Where a line below holds the string "avatar", that line goes into the answer.

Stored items
'''

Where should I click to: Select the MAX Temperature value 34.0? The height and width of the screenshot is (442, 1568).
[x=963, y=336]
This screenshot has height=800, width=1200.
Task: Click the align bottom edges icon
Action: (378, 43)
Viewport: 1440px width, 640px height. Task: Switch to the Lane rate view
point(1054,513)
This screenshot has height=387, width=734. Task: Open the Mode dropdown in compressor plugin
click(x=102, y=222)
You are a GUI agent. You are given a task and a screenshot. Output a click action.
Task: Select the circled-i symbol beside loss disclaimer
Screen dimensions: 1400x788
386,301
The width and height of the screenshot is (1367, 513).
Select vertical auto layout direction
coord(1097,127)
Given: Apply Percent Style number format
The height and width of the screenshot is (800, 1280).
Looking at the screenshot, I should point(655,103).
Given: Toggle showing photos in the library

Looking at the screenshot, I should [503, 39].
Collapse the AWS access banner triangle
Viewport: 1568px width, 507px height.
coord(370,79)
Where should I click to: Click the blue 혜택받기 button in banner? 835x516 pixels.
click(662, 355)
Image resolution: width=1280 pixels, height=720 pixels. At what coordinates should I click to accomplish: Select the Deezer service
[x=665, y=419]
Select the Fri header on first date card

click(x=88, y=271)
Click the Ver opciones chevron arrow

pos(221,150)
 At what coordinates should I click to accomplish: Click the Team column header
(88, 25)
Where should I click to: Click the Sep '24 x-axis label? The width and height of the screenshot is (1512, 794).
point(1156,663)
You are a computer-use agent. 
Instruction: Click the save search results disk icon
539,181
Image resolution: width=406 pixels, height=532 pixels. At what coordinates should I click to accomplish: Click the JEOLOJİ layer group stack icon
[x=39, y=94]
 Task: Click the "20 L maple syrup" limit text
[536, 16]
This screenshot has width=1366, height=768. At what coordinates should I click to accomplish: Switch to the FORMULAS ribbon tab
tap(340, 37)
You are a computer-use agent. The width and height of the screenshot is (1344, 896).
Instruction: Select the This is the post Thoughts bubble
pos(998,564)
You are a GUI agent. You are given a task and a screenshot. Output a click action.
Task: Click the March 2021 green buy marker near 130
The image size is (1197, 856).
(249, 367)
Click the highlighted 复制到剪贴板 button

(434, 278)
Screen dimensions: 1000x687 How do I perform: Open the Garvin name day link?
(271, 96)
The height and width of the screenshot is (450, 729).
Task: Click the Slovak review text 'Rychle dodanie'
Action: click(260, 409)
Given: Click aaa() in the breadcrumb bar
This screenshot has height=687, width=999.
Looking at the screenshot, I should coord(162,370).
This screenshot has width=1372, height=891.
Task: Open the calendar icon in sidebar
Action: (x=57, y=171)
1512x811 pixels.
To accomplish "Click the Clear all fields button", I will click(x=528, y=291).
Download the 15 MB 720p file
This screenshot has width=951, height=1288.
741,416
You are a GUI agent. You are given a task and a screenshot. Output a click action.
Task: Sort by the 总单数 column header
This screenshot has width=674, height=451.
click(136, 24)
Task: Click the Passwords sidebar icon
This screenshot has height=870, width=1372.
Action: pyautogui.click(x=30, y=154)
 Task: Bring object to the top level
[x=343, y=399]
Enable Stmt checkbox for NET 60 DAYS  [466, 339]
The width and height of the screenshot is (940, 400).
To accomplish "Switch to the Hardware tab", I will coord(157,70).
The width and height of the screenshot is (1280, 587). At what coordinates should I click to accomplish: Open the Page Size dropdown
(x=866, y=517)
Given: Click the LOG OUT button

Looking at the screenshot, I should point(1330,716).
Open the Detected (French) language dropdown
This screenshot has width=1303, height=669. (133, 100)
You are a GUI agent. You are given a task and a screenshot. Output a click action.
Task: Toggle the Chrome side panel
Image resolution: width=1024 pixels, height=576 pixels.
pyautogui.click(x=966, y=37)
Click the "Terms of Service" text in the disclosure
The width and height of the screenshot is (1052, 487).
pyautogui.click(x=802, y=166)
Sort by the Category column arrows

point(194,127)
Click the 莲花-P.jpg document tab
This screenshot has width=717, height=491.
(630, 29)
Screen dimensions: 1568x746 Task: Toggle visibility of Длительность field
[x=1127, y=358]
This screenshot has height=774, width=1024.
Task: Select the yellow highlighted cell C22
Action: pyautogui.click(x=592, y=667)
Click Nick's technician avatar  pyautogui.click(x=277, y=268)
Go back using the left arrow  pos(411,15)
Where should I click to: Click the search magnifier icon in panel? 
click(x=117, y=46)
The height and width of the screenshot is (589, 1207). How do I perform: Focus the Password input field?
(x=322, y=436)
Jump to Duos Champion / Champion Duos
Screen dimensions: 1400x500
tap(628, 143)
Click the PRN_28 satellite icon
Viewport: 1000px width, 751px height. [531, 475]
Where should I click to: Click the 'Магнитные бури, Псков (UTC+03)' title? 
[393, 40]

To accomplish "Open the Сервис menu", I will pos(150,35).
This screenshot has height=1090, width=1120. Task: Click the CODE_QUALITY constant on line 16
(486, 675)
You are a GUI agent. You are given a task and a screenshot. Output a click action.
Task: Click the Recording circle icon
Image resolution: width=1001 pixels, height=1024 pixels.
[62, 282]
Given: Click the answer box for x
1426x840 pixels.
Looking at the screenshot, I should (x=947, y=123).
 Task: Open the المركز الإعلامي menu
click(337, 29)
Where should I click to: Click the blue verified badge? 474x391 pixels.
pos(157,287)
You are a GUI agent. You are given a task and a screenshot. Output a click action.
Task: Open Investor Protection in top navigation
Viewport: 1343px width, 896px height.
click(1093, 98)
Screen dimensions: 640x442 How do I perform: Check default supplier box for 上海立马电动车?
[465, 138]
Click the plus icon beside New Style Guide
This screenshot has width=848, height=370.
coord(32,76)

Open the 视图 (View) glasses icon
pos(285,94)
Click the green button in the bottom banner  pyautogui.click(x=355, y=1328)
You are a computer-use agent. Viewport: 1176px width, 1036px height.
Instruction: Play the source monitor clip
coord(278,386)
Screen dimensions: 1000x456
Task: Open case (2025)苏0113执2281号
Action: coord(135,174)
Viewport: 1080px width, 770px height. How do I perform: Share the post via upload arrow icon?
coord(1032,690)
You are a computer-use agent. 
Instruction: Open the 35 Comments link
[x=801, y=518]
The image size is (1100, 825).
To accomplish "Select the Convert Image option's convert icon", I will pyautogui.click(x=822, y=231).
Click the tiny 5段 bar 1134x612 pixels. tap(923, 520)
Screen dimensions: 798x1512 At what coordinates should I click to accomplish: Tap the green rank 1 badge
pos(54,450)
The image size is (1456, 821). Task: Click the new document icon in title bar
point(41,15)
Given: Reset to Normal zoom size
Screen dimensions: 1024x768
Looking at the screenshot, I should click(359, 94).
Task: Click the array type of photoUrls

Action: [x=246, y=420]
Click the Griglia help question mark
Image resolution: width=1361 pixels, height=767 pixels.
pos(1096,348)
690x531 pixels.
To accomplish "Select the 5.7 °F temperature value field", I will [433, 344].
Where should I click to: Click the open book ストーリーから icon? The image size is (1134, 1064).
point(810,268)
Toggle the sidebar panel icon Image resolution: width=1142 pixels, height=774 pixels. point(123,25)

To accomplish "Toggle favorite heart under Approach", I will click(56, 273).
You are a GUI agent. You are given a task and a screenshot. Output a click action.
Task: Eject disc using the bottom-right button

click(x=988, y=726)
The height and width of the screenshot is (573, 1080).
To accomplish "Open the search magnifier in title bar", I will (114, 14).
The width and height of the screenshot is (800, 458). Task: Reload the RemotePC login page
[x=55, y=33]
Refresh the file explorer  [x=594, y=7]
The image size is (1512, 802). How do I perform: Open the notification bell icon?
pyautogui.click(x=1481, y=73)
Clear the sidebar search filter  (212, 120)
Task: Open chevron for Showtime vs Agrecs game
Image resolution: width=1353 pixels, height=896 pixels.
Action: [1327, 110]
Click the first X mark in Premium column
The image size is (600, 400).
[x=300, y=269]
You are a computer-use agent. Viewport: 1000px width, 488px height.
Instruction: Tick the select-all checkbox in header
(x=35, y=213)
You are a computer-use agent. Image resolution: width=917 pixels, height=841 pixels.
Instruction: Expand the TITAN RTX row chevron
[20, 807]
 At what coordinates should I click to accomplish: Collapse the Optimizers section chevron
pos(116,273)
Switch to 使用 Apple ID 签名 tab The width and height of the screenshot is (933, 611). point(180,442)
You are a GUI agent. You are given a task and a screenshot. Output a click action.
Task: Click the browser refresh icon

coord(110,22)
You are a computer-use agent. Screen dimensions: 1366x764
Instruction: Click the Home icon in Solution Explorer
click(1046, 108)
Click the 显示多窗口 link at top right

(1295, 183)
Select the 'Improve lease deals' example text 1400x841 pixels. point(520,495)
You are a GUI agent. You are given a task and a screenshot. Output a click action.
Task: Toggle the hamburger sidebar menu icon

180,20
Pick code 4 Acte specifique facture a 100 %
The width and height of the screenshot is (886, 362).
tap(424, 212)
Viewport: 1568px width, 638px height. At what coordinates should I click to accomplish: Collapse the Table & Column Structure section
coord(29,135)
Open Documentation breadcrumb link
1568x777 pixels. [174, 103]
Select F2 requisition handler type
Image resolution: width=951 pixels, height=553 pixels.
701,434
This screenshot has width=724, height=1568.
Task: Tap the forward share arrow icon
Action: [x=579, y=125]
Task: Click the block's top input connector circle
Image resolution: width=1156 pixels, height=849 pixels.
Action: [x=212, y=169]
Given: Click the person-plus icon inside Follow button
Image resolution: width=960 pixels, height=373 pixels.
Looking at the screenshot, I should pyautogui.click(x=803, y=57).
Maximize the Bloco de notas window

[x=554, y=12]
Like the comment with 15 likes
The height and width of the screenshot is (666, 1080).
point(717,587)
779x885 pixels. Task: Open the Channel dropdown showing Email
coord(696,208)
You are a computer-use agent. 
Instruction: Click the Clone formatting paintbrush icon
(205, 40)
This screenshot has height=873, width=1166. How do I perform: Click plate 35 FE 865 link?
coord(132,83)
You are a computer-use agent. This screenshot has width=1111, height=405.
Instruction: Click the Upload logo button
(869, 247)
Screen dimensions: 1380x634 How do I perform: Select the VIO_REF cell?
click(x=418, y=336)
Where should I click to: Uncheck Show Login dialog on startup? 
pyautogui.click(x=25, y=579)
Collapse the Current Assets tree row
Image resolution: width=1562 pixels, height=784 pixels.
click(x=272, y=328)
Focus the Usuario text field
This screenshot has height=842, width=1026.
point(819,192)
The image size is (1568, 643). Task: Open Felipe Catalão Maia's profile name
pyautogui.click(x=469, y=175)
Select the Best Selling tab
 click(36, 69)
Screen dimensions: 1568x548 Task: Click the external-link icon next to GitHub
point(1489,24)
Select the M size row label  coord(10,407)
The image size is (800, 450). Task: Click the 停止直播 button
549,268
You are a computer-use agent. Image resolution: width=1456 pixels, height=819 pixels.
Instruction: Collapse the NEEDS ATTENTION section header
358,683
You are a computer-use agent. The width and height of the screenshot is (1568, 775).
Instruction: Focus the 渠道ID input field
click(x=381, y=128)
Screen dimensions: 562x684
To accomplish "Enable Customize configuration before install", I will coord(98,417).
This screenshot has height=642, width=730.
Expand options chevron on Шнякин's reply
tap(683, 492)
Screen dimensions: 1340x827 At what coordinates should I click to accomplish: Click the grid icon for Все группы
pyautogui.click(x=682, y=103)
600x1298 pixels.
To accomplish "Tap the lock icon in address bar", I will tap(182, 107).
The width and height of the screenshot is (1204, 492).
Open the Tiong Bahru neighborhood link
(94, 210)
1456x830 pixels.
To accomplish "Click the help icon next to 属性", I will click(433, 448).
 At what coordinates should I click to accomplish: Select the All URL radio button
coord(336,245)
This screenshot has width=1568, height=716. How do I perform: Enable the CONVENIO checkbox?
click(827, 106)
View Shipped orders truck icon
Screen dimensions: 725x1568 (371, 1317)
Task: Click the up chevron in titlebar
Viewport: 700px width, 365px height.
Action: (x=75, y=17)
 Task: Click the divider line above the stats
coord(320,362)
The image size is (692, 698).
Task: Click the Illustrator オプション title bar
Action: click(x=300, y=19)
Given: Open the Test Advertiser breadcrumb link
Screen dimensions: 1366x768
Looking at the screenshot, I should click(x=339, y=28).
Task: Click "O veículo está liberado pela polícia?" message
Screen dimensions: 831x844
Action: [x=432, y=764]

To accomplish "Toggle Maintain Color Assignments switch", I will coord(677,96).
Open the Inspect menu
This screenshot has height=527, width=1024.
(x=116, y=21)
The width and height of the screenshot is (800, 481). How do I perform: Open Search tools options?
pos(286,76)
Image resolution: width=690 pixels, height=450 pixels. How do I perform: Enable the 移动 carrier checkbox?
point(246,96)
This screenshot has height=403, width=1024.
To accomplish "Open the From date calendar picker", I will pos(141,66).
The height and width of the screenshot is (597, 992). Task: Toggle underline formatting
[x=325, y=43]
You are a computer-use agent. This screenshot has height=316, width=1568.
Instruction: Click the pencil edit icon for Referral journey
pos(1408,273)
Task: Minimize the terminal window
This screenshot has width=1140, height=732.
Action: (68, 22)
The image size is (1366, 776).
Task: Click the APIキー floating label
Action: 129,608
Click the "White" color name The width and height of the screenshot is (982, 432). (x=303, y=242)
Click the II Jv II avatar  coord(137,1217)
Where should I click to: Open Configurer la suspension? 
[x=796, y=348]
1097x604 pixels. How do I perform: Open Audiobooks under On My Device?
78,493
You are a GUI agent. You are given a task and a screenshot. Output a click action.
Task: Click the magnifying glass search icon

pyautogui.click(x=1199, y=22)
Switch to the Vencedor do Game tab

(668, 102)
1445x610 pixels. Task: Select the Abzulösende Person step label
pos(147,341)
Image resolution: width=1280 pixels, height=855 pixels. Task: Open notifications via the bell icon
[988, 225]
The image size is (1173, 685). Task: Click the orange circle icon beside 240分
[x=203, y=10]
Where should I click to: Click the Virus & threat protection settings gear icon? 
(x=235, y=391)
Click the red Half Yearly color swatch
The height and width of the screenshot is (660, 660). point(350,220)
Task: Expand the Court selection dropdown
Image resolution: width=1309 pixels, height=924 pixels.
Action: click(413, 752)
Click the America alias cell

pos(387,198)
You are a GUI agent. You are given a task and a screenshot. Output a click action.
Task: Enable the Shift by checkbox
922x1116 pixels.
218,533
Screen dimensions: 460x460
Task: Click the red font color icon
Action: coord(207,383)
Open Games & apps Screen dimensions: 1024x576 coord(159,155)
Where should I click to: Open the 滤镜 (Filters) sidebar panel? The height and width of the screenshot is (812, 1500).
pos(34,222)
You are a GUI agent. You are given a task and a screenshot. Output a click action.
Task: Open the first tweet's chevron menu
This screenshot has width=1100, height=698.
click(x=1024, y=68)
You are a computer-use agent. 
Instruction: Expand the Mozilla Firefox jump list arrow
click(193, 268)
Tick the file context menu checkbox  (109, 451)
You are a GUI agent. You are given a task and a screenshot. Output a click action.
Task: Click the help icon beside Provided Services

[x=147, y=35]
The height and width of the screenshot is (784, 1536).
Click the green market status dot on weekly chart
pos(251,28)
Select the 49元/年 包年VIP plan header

'''

**Output of the exercise:**
Click Nick's technician avatar  pyautogui.click(x=277, y=268)
Click the II Jv II avatar  coord(137,1217)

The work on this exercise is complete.